The Ukrainians fought against Hitler and his allies in the Polish, Soviet, Canadian and French armies along with those of the American and Czechoslovakian and in the European, African and Asian theater of war and on the Pacific and Atlantic oceans. Ukrainian Alexei Berest was one of those who put the Soviet flag on the Reichstag in Berlin; Ukrainian Michael Strank was one of the American Marines who raised the American flag at Iwo Jima.
But only one army formation fought under the Ukrainian flag during the war – the Ukrainian Insurgent Army (UPA).
Ukrainians became cannon fodder for two dictators – Hitler and Stalin. Every third man in the Red Army was lost (compared to every 20th in the British army). The reason for this terrible situation was simple – Stalin did not count the losses because, as he said: “Women can give birth to more children!” The victims of this clash of two totalitarianisms were both the military and civilian Ukrainians; the area between the Carpathian and the Don River became known as the “Bloodlands.”
That was the price Ukrainians paid for a lack of their own independent state.
Ukrainian President Petro Poroshenko called on Ukrainians and the international community not to forget victims of totalitarianism.
“Forgotten sins are unforgiven sins. And when it goes about the atrocities of totalitarianism, the question of remembering such sins or not becomes a choice – to be or not to be a human being,” Poroshenko said.
“And God forbid us seeing a new Babi Yar [massacres of Jews by German forces in Kyiv in September 1941], Bykivnia, Katyn [mass executions of Polish nationals by the Soviet secret police, or the NKVD, in April and May 1940], and a new Holocaust or Holodomor [an artificial famine in Ukraine in 1932-1933]”, Poroshenko said.
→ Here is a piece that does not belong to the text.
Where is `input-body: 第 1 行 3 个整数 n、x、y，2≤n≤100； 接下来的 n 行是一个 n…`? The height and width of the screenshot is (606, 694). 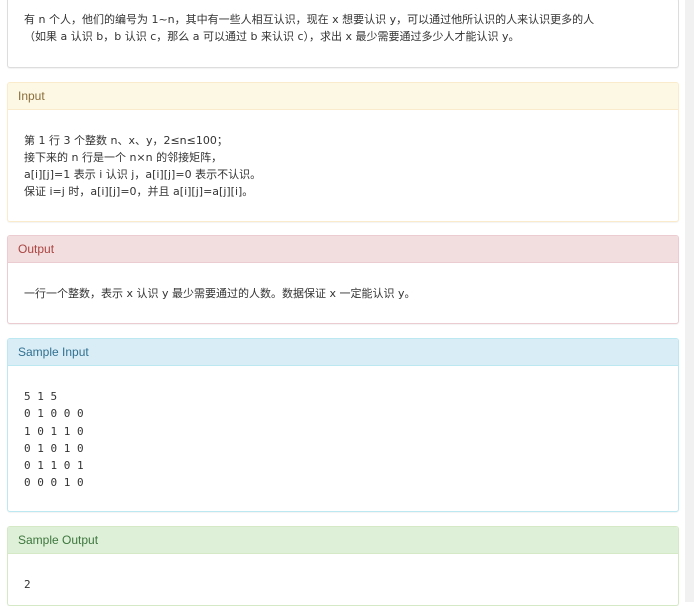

Ukrainian righteous who saved Jews during the occupation covered themselves with eternal glory, just as collaborators who participated in the genocide of the local population covered themselves with eternal shame.
Today, an objective for the Ukrainian country is to honor each person, to demonstrate historical justice of what happened 70 years ago and to prevent repetition of such tragic and horrible events that occurred in the last century.
We honor, we prevail.
The author is Ukraine’s ambassador to Israel.